Dancewoods is a family endeavor. Marianna Miozzo, the director of the festival is the main liason with the artists and participants, her mother runs the kitchen, and her sister handles the administrative aspects. When I asked her how the festival began, Marianna mused, “You know when you have a wish, and you say I would like to do that, you just keep saying that for a while. And then I expressed that to my family, and my father took me seriously.” Inspired by her experience as a participant in other festivals, which “opened everything for me, emotionally, physically, socially, many things all together,” Marianna initiated the first edition of the festival with the intention to create a space for training, community, and artistic transformation. “I had the possibility to have a space on my farm and close people who wanted to help me. It was bigger than me from the beginning. But that worked for the first edition, and afterwards I couldn’t say no.”

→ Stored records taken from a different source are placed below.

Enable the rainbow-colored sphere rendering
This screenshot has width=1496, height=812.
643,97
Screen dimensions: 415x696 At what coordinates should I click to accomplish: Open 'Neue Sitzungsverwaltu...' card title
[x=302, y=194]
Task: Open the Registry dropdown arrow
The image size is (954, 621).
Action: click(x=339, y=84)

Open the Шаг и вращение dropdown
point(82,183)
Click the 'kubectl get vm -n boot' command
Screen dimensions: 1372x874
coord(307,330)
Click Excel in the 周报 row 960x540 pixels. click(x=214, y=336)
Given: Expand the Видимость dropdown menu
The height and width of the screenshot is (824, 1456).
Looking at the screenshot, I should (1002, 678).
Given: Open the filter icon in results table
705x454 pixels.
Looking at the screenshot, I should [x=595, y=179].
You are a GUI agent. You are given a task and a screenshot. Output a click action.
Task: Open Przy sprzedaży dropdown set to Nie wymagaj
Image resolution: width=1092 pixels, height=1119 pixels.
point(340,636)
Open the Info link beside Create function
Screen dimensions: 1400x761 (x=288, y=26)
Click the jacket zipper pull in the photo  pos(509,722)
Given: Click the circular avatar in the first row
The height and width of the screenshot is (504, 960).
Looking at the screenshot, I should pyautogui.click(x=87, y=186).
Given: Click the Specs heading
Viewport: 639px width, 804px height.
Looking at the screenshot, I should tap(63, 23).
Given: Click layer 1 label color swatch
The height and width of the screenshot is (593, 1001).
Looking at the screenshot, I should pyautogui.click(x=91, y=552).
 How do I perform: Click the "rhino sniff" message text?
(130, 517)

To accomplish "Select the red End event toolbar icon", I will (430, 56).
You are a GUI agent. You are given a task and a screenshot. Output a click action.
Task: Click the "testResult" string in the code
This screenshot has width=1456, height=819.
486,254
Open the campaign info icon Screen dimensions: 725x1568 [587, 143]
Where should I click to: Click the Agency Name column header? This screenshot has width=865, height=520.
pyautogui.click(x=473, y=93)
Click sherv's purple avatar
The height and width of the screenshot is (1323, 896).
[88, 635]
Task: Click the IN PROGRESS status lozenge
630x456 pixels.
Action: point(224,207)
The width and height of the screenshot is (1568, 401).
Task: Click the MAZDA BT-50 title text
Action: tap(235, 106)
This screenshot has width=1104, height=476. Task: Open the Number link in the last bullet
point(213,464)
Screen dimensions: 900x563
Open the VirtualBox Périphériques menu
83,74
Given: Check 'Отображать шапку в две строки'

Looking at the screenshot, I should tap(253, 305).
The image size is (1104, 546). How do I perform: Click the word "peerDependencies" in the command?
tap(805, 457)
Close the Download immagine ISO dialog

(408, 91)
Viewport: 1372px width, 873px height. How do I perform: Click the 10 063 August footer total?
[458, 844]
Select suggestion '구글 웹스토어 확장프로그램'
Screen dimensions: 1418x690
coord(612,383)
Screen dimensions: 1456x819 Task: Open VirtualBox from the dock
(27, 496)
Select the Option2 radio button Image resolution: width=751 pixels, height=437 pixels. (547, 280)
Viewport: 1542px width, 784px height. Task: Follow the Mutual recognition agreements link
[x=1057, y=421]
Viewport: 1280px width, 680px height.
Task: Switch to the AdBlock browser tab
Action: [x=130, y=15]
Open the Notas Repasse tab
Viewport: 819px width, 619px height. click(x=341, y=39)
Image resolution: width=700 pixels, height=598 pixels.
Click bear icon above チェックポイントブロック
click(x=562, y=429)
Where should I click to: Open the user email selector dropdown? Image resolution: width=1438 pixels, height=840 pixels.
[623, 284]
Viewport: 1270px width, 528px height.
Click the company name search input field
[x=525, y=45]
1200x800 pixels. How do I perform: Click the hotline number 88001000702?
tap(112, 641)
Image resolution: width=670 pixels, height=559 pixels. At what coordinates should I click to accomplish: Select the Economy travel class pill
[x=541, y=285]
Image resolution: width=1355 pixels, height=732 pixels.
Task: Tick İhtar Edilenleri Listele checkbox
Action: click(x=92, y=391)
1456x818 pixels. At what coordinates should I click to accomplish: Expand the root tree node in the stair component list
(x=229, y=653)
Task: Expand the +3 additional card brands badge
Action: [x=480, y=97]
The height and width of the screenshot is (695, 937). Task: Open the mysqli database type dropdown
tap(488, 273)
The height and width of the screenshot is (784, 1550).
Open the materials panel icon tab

From that first edition on Marianna’s family farm in Maranello, just outside of Modena, the festival grew. This past year, the fourth edition, encompassed a week of performances at the Drama Teatro in Modena and then a week of training, workshops, and community in Gombola, in the hills. This year was also the first time the festival hosted an artist in residence (me!), for the two week path.

My week in Modena was largely self-directed. Far away from friends and family, I felt isolated and out of my element immersed in this beautiful small city (as the drawing from my notebook shows). As a result, I went deeply into my own creative process. Everything around me became choreography, starting with the walk from my apartment to the theater space in the morning. Given continuous access to a studio in the Drama Teatro, I rehearsed daily, arriving around 9am and not leaving until 7pm most days. I developed my own training and warm-up to support the creation of my solo. Later in the week, I experienced the dance of negotiating time, space, and resources with the other festival performers.

The Drama Teatro operates on a huge amount of heart on the part of the Associazione Artisti Drama, which consists on Stefano Vercelli, Magda Siti, and Teri Weikel. Many small cities in Italy contain state run theaters that showcase touring productions. A space run by artists for artists is rare. The Artisti Drama receives some backing from the municipality, and they curate and produce their own season, in addition to supporting the work of the member artists. Modena has very few dance practitioners and no dance community per se. My residency at the Drama Teatro made me consider: What is my “brand.” As a result of the unstructured time, Teri’s gentle insistence, and feedback from friend and colleague Sarah Chiesa, my solo transformed. Being in a place where I had no history allowed me to focus on what I wanted to say, what was most pressing and present.

The residency also gave me the opportunity to connect outward. Many in the festival audience had not previously been exposed to contemporary dance. The failure of my language skills (I speak very little Italian) forced me to trust the communicative power of the body. I decided to include spoken text in English and distribute handwritten notecards with the Italian translation. Writing out the cards became part of my preparation for the piece. Tracing the physical words in Italian over and over again helped me gain some purchase on the physicality of the language, an intimate experience of foreignness. As I wrote the cards I imagined the audience who might receive them – how could I communicate with them and offer an opening into my experience of their home?

Katharine Hawthorne
Katharine Hawthorne / image courtesy of artist

The Dancewoods Festival aims to expose new audiences to contemporary dance. As part of the week of events in Modena, the festival hosted a conference titled “The Body, The Context, The Spectator,” designed to provoke conversation with the local community about these elements of contemporary dance. From her experience with past iterations of the festival, Marianna “felt it was really difficult to do this operation of involving the audience that has never seen contemporary dance.” Led by Teri and an anthropologist, Sandra degli Esposti Elisi, the conference asked questions about how we see the body and space around it.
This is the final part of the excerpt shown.